Why do happy-clappy, seeker-sensitive evangelical churches like to harp on the fact that their services are supposedly void of "traditions"? Are they attempting to contrast themselves with older, denominational churches which have, let's say, preaching and the Lord's Supper instead of a drama team and a huge worship band? How long can a current fad need to be used before it too becomes a tradition? In 150-200 years will drama teams be "old-fashioned traditions" discarded by the new churches who _really_ have sincere modes of worship and teaching?

And why did I just read a church's add saying that one shouldn't have to divorce themselves from their taste in music when they come to church on Sunday morning? What if I don't like cheesy evangelical rock music and sappy repetitive slow songs?


----------



## blhowes (Jul 7, 2007)

CarolinaCalvinist said:


> Why do happy-clappy, seeker-sensitive evangelical churches like to harp on the fact that their services are supposedly void of "traditions"? Are they attempting to contrast themselves with older, denominational churches which have, let's say, preaching and the Lord's Supper instead of a drama team and a huge worship band? How long can a current fad need to be used before it too becomes a tradition? In 150-200 years will drama teams be "old-fashioned traditions" discarded by the new churches who _really_ have sincere modes of worship and teaching?
> 
> And why did I just read a church's add saying that one shouldn't have to divorce themselves from their taste in music when they come to church on Sunday morning? What if I don't like cheesy evangelical rock music and sappy repetitive slow songs?



Dave,
You're too old fashioned. Come on, let's get with the program!


----------



## blhowes (Jul 7, 2007)

joshua said:


> _Which_ one, Bob?


Did I say program? That's so traditional sounding. I guess I'm just not as hip as I thought I was.


----------



## Ivan (Jul 7, 2007)

All churches (and people) have traditions.


----------



## Ivan (Jul 7, 2007)

joshua said:


> Whatever, Ivan. I've made it a practice and point to customarily avoid having traditions of any kind. I do this on a regular basis.

Reactions: Like 1


----------



## sotzo (Jul 7, 2007)

CarolinaCalvinist said:


> Why do happy-clappy, seeker-sensitive evangelical churches like to harp on the fact that their services are supposedly void of "traditions"? Are they attempting to contrast themselves with older, denominational churches which have, let's say, preaching and the Lord's Supper instead of a drama team and a huge worship band? How long can a current fad need to be used before it too becomes a tradition? In 150-200 years will drama teams be "old-fashioned traditions" discarded by the new churches who _really_ have sincere modes of worship and teaching?

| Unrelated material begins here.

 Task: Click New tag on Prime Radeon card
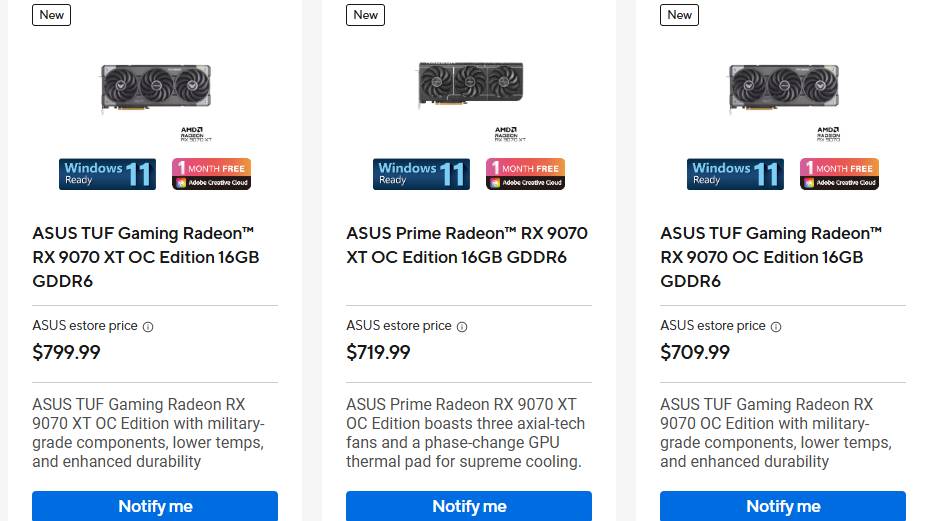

In most cases, they market the throwing out of tradition because their view is "tradition" equates with irrelevance to modern man. Of course, all traditions must stand under Scriptural authority. However, many congregations have pragmatically (though perhaps not confessionally) thrown out even the tradition that Scripture judges tradition. And from there, the slippery slope grows logrithmically.

Also, there is plenty of drama in hearing the law in all its requirements, then the Gospel in all its grace sealed by the sights, sounds and tastes in the supper and baptism. What many of these congregations don't understand is drama is right under their noses in word and sacrament...inserting skits and/or artifically trying to drum up emotion in other ways is like offering folks a bloated, rotten fish for dinner when a five star chef has prepared a full multi-course feast.


----------



## KMK (Jul 7, 2007)

I recently asked a pastor if he served wine or grape juice with the Lord's Supper and he replied, "Grape juice, of course! We don't follow man made traditions at this church." 

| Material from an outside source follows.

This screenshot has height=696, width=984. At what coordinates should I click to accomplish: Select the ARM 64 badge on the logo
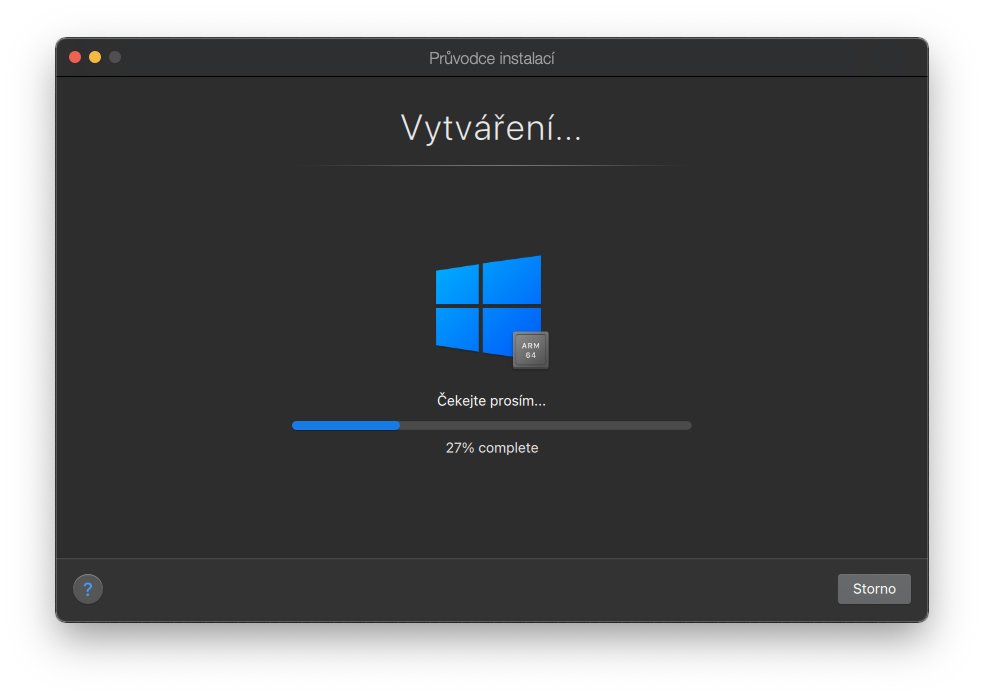coord(530,349)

My reaction was  Where do you start with that kind of logic?


----------



## x.spasitel (Jul 8, 2007)

CarolinaCalvinist said:


> Why do happy-clappy, seeker-sensitive evangelical churches like to harp on the fact that their services are supposedly void of "traditions"? Are they attempting to contrast themselves with older, denominational churches which have, let's say, preaching and the Lord's Supper instead of a drama team and a huge worship band? How long can a current fad need to be used before it too becomes a tradition? In 150-200 years will drama teams be "old-fashioned traditions" discarded by the new churches who _really_ have sincere modes of worship and teaching?
> 
> And why did I just read a church's add saying that one shouldn't have to divorce themselves from their taste in music when they come to church on Sunday morning? What if I don't like cheesy evangelical rock music and sappy repetitive slow songs?





*pheet*

"All too well you reject the commandment of God, that you may keep your tradition." (Mark 7:9)

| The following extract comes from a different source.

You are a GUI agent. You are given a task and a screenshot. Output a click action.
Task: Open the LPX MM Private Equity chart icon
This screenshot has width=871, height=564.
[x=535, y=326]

"Sing to Him, sing psalms to Him!" (1 Chronicles 16:9)


----------



## Tirian (Jul 8, 2007)

WCF 25:4 This catholic Church hath been sometimes more, sometimes less visible (Rom_11:3, Rom_11:4; Rev_12:6, Rev_12:14). And particular Churches, which are members thereof, are more or less pure, according as the doctrine of the Gospel is taught and embraced, ordinances administered, and public worship performed more or less purely in them (1Co_5:6, 1Co_5:7; Rev 2:1-3:22).

As we depart from the regulated manner of worship prescribed by God's word this kind of thing is inevitable. 

The more we try to look like the world, to attract the world, the dimmer our "light (Matt 5:14)" becomes. Also, the world is MUCH better at the delivery of worldly entertainment than the average church is. 

Matt


----------



## BJClark (Jul 8, 2007)

> The more we try to look like the world, to attract the world, the dimmer our "light (Matt 5:14)" becomes. Also, the world is MUCH better at the delivery of worldly entertainment than the average church is.



I am so sick of Churches thinking they need to entertain the masses in order to get them to come to church..The world is filled with entertainment..If I want to be entertained I can stay home and watch TV...


----------



## lwadkins (Jul 8, 2007)

Come on, you know that if something is traditional, why then it has become ritualistic. And we all know that if it becomes ritualistic it loses it meaning. However we can restore that meaning by updating and modernizing it


----------